> [Request]
Reproduce every line of the entries below, requests included, and add -129 to each number in the coordinate answers. Omit the pictures from your output.

> [Exercise material]

^^^^^^^^

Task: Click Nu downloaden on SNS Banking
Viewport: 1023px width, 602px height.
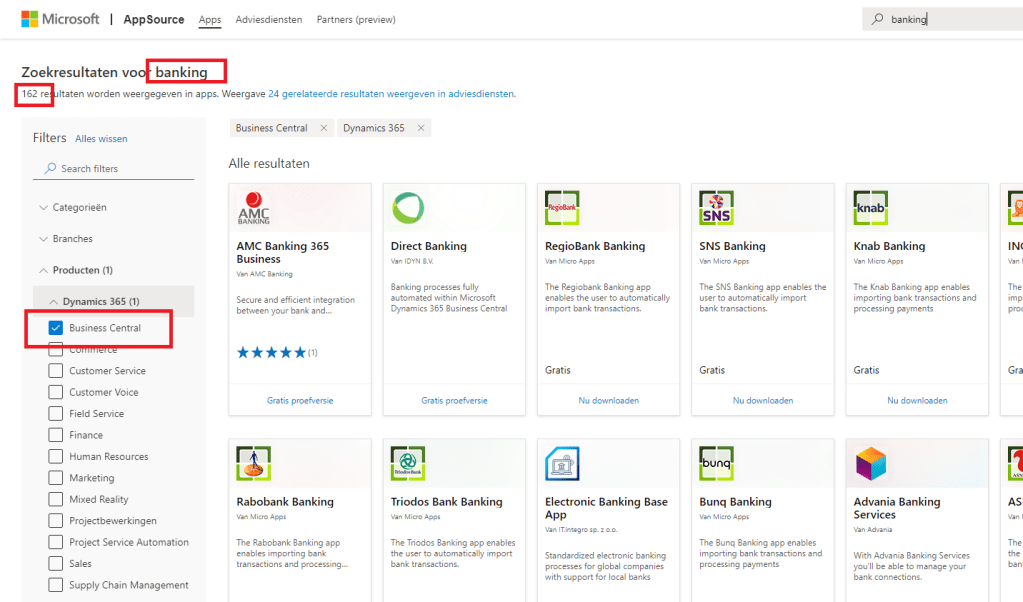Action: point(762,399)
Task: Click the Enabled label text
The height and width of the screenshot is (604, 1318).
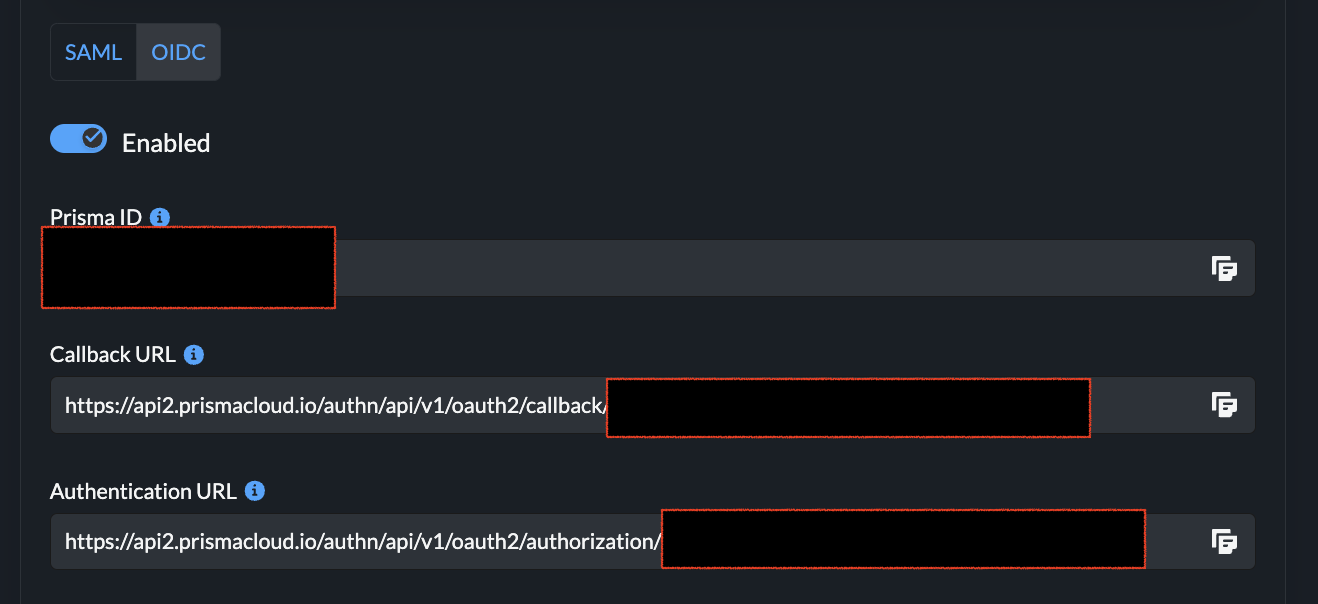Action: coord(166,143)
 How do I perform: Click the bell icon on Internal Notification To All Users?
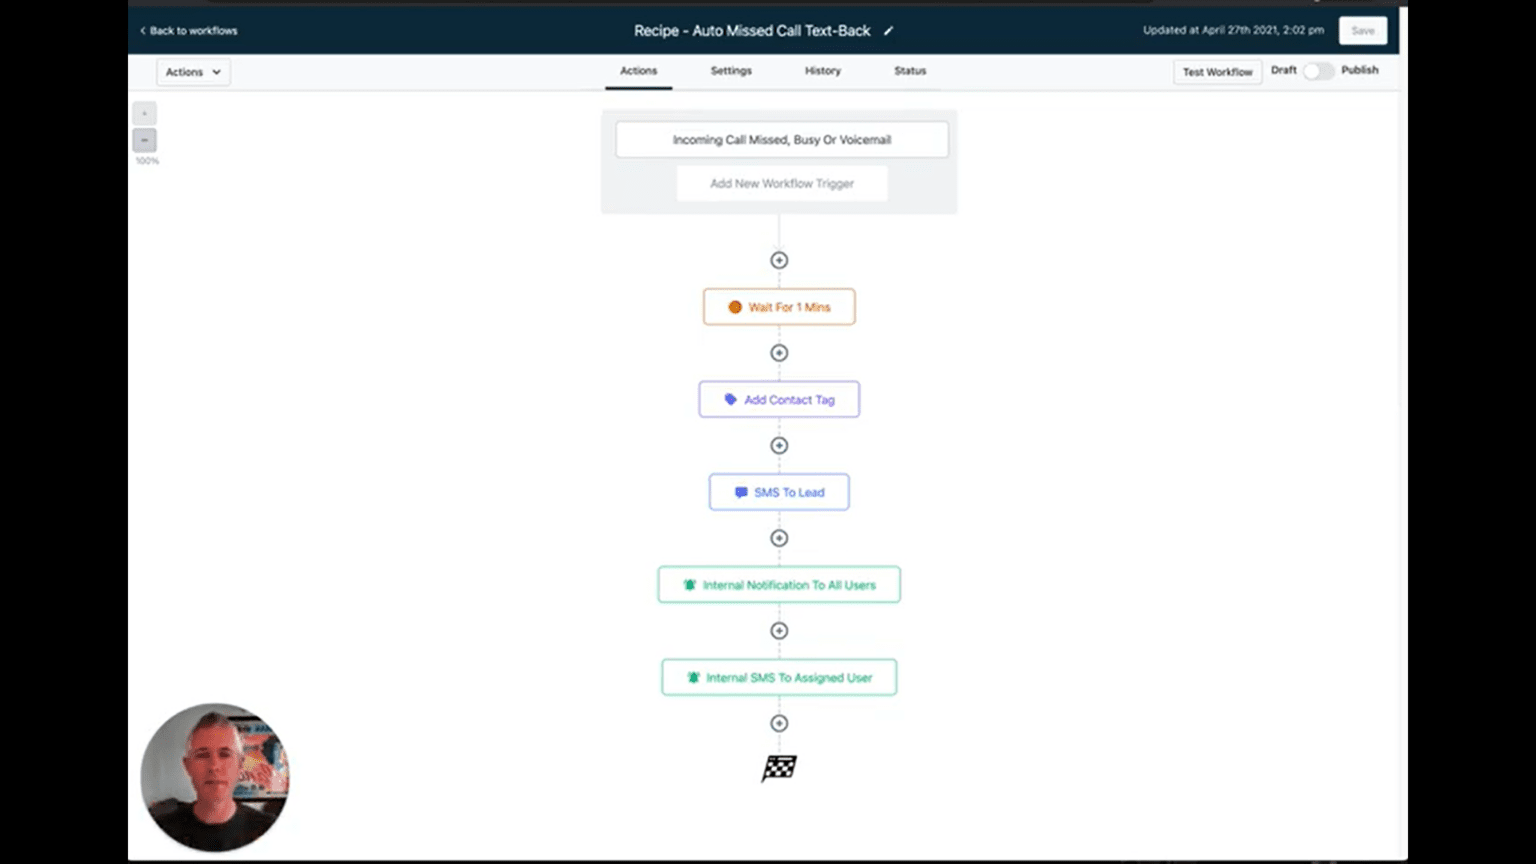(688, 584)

^^^^^^^^

> [Written response]
Task: Click Nu downloaden on SNS Banking
Viewport: 1023px width, 602px height.
Action: point(633,270)
Task: Click the Enabled label text
The height and width of the screenshot is (604, 1318).
Action: coord(37,14)
 How do I perform: Click the bell icon on Internal Notification To All Users?
(559, 455)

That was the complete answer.